Ellerim biraz ısınıp kendisine gelince hemen yanımda duran güzeller güzeli Zilan arkadaşa dönüp bakmıştım. Gerilladaki ilk kışıydı ve sanırım ilk göreviydi. Yanakları al al olmuş, dudaklarının etrafı hafif morarmıştı. Avuçlarını, yeni savaşçılardan devre arkadaşı olan Serhildan’ın avuçları içerisine sıkıştırmış, sımsıkı tutmuştu. İki yeni arkadaşın bu zor durumda birbirinin ellerini böylesine kavrayarak tutması beni öylesine mutlu etmişti ki, vücudumdaki tüm sızıyı unutup onlara bakmış ve gülümsemiştim, her iki arkadaş da bana dönerek gülümsemişlerdi.
İçimizde en kaygılı ve tedirgin olan ise çiçeği burnunda tim komutanımız olan Xwinda arkadaştı. Daha birkaç ay olmuştu tim komutanı olalı. Denetiminde olan arkadaşlara karşı elinden geldiğince özverili yaklaşmaya çalışan bu mütevazi komutanımız şu anda tam olarak iki ara bir derede kalmıştı. Ya önüne verilen görevi yerine getirecek ya da noktaya geri dönecekti. Bunun kararının vermek onun için çok zorlaşmıştı çünkü hava koşullarının yarattığı ortam yapılan planlamaya uygun değildi. Şimdi yolu yarılamışken bir karar vermesi gerekiyordu.

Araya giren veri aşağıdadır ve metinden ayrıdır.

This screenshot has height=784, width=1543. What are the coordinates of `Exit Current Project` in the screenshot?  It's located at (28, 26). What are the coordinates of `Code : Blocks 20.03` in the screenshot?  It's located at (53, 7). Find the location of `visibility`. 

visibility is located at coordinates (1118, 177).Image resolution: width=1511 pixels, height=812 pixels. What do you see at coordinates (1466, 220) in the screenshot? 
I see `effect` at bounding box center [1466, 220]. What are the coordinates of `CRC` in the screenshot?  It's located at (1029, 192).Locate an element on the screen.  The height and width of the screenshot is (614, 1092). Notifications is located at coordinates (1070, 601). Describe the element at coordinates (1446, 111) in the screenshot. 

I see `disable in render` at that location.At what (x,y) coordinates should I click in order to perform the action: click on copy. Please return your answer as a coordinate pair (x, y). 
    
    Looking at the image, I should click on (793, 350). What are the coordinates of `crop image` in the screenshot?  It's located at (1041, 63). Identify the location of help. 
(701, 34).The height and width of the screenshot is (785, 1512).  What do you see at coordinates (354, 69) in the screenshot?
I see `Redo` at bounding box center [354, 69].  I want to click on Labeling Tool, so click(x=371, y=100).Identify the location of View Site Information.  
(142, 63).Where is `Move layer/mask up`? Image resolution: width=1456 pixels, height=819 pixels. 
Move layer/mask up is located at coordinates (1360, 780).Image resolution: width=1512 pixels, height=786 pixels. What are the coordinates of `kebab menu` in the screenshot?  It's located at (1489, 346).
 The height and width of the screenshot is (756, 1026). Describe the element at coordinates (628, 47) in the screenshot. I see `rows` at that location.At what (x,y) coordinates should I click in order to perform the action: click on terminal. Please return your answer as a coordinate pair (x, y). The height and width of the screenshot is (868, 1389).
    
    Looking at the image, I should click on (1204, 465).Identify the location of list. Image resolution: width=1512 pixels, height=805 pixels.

Kış kampından çıkalı tam iki saat olmuştu. Oysaki gideceğimiz tepe yalnızca yirmi dakika uzaklıktaydı ve biz yalnızca on dakikalık kısmını geride bırakmıştık. Yola çıktığımız zaman saat iki’yi on geçiyordu, saat dördü on geçmesine rağmen biz yalnızca on dakikalık mesafe almıştık. Aslında yola çıkmadan önce de hepimizin yola dönük kaygıları vardı. Çünkü o gün sabah çok şiddetli bir kar yağmış, etrafımız bir an da bembeyaz bir örtü içinde kalmıştı. Hepimiz de çok iyi biliyorduk ki, noktamızda bu kadar kar yağmışsa tepede daha çok yağacaktı. Ama hiçbirimiz gururumuza yedirip gitmeyelim diyemiyorduk. Çünkü tepede bulunan erkek arkadaşlar kamptaki üstlenme çalışmasından kaynaklı yaklaşık bir aydır tepede mahsur kalmış, hem ısınma hem de lojistik sıkıntısı yaşamışlardı. Normal koşullarda haftada bir tepecilerimizi değiştiriyorduk, bu yüzden de tepeye giden arkadaşlarımız erzaklarını buna göre hazırlayarak gidiyordu ama bu sefer hem mevsimsel hem de üstlenme koşulları buna fırsat vermemiş, tepecileri zamanında değiştirememiştik. Bu yüzden de timde bulunan hiçbir arkadaş tepeye gitmeye itiraz edememişti.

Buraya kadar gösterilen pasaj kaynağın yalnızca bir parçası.